When the huge glaciers of the last ice age receded, birch trees would have been one of the first to re-colonise the rocky, ice-scoured landscape.

Hence, ecologists refer to birch as a pioneer species.

In Norse mythology, the birch was sacred to the goddesses Frigg and Freya, who are believed by some scholars to share the same origin; and in Welsh legend, the tree was linked with Blodeuwedd, the wife of Lleu Llaw Gyffes – interestingly, the Welsh equivalent of Lugh. The Irish warrior Diarmuid and his lover, Grainne, slept on beds of birch twigs when they fled from the wrath of Fionn mac Cumhaill, to whom Grainne had been promised in marriage.
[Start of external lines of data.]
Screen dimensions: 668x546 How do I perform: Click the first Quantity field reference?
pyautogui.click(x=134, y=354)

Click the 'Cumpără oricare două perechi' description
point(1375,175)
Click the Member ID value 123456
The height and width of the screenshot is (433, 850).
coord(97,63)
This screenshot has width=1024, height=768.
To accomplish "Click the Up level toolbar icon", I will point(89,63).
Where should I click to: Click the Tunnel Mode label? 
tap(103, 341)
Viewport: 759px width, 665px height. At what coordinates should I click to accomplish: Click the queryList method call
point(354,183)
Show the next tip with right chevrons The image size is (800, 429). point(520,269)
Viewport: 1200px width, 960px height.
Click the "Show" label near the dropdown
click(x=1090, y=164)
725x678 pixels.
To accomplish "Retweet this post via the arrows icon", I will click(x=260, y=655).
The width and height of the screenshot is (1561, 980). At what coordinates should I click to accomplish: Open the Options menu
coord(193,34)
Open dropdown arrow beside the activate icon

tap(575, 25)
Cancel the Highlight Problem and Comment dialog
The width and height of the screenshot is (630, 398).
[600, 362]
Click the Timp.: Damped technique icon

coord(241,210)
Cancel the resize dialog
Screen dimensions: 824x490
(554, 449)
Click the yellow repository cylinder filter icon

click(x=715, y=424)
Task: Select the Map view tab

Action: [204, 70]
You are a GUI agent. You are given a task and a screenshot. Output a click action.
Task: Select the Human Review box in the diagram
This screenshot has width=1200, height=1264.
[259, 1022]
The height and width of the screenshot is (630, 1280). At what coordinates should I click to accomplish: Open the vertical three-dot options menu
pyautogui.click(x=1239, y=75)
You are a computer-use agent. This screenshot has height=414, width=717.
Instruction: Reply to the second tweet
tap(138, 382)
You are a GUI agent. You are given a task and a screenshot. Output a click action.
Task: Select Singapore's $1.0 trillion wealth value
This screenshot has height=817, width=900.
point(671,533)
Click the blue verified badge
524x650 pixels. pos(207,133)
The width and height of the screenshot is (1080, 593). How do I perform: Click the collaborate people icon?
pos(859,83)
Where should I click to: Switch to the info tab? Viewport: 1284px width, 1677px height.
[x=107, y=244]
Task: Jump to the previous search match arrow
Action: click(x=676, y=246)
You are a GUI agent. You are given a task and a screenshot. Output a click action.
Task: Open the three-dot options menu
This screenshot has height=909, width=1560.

Traditionally, birch is said to be full of the light of the warrior-god Lugh, and the old belief in its power to drive out evil is strong and persistent: even in Victorian times, naughty schoolchildren would find themselves on the wrong end of a birch switch; and ceremonies of ‘beating the bounds’, many of which have survived into the present day, involved the ritual tapping of local boundaries with staffs of birch or willow.

Cradles made from birch were believed to protect new-born babies from malicious spirits, and in the folklore of the Highlands, it was said that a pregnant cow herded with a birch stick would bear a healthy calf; and if the animal was barren, she would become fertile.

I hope you enjoyed this journey into some of the trees that make up European wildlife, folklore and often fantasy books. Have I missed any obvious ones? Did you enjoy the post?

Whatever the case, thankyou for reading, I hope you had fun!


11 thoughts on “A Fantasy Blogger’s Guide to the Trees of Europe

  1. To be honest, I never thought much about tree species in fiction, but this was fascinating. Plus just looking at a bunch of trees has put me in a good mood😁

    Liked by 2 people

  2. Alex, that is a wonderful post!
    I love trees. I do know a lot about them but this post still taught me new things that I didn’t know yet. So interesting and exciting. I have to admit that the english names for most of those trees confused me but I did recognise most from the leaves and trunks, so great!
    I’m sure you put a lot of work into this and it definitely paid off. Great job!!